Ces deux dernières théories (Cournot et Bloch) ne sont-elles non
plus pas tout à fait satisfaisantes puisqu’elles considèrent que
l’homme n’est pas maître de l’Histoire, que celle-ci est dépendante
d’autres facteurs incontrôlables et l’homme accepte difficilement le fait
d’être impuissant devant le hasard ou la physique.
Toutes ces philosophies paraissent donc incomplètes, et
ne permettent pas de trouver une réponse irréfutable au problème
du destin et de la prédestination. L’on en revient donc à remettre
en question l’Histoire et à se demander si elle a réellement un
sens, une rationalité.
La question de savoir si l’Histoire a un sens ou non est essentielle pour l’homme
dans la mesure où elle gouverne son engagement dans le monde. Cependant
répondre de manière certaine, catégorique à cette
question paraît impossible puisque les seules références,
les seuls exemples que l’on possèdent sont historiques, et donc uniques
: la question semble donc insoluble.
Si l’on considère que l’Histoire n’a aucun sens, qu’elle est absurde,
alors on approuve les pessimistes théories de Sartre par exemple, pour
qui l’existence même est l’absurdité absolue : elle n’a ni raison
d’être, ni finalité. Selon cette théorie, l’unique source
du sens incombe à la conscience de l’homme, l’histoire est-elle complètement
absurde ?
Si l’on considère que l’Histoire a un sens, alors on justifie l’existence
de certaines valeurs, comme l’espérance d’un monde meilleur, par exemple.

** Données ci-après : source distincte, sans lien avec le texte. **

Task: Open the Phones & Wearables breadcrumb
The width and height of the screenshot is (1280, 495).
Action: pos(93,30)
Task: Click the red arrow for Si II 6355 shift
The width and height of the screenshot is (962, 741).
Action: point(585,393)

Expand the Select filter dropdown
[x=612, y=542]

En effet, cette théorie suggère puisque l’Histoire a un sens que
les hommes sont capables de " tirer des leçons " de leur passé
et ainsi d’améliorer leur vie. De plus, cette notion implique une idée
de liberté : l’homme est maître de son destin, il est libre, et
puissant puisqu’en étudiant son passé, il pourra en dégager
des enseignements qui lui permettront d’agir sur le destin, de le contrôler.
Cette dernière théorie paraît donc intéressante puisqu’en
donnant un sens à l’Histoire, elle semble également en donner
un à l’humanité. Ainsi elle nous permet de nous échapper
de l’absurde, en posant que les souffrances humaines ne sont plus gratuites
puisqu ’elles permettront à l’humanité de progresser. Cependant
affirmer que l’Histoire a une signification n’est pas sans risque, puisqu’elle
permettrai de justifier des atrocités comme des massacres, des génocides…

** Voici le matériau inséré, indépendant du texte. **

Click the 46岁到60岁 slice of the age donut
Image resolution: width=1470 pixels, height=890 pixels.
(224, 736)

en affirmant qu’ils sont historiquement inévitables. En outre le sens
de l’Histoire permettrait de justifier une certaine forme de totalitarisme,
en imposant une idée, un parti politique, et en rejetant tous les autres
au nom de l’Histoire qui a un sens ; c’est notamment le cas du stalinisme.

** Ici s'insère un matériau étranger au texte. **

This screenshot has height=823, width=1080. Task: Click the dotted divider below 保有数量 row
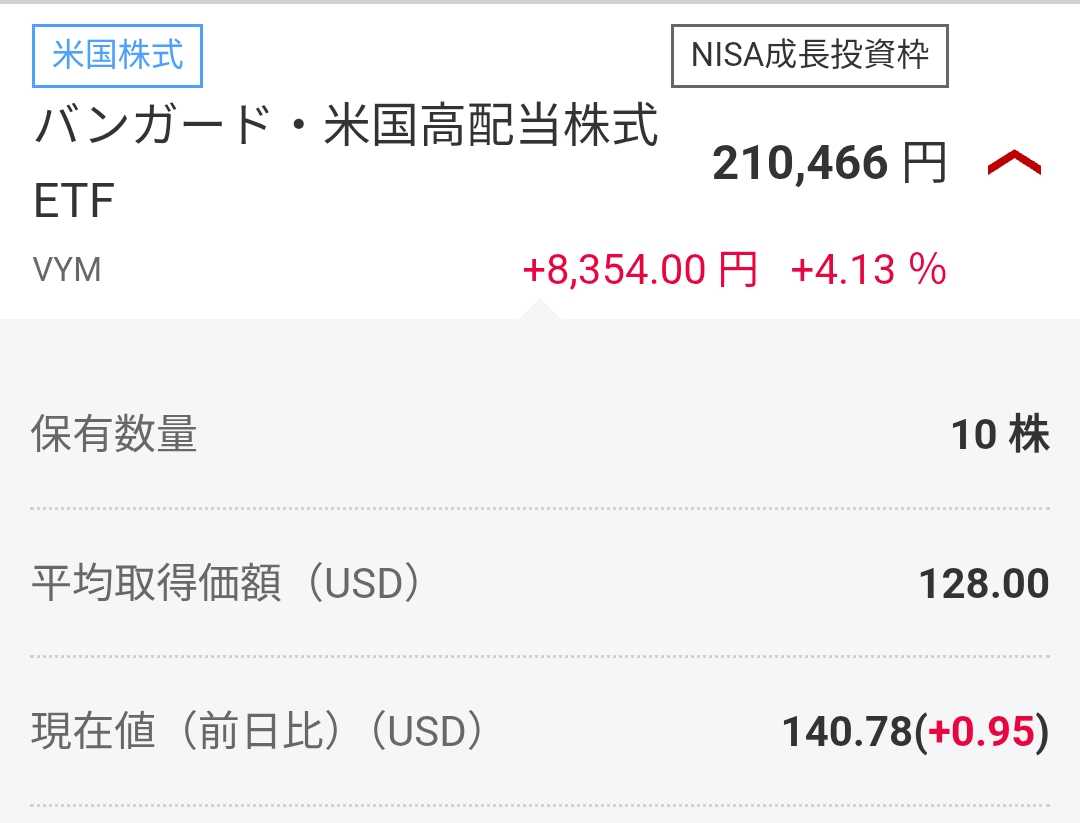(540, 509)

A travers cette réflexion, l’on a pu comparer les différentes
conceptions de l’Histoire, avec celle des Grecs, des Chrétiens, d’Hegel
; mais comme aucune d’elle ne paraissait entièrement satisfaisante, on
a cherché à analyser le rôle de l’Homme, puis celui du hasard
dans l’Histoire.
Finalement, nous avons été amené à nous intéresser
au sens de l’Histoire et l’on a pu distinguer deux possibilités ; selon
si l’on considère qu ’elle a un sens, ou non, et l’on a vu que l’on a
plutôt tendance à croire en ce sens, puisqu’il justifie l’existence
de l’homme et de toute l’humanité, mais l’on a également noté
les dangers que peut entraîner l’hypothèse du sens de l’Histoire.
Il appartient donc à l’homme de choisir ses concepts, et ceci pose problème,
puisque tous les hommes ne choisiront pas les mêmes principes, alors que
la vérité est individuelle. Si personne ne trouve de théorie
universelle, serait-ce parce que nous ne détenons aucune liberté
?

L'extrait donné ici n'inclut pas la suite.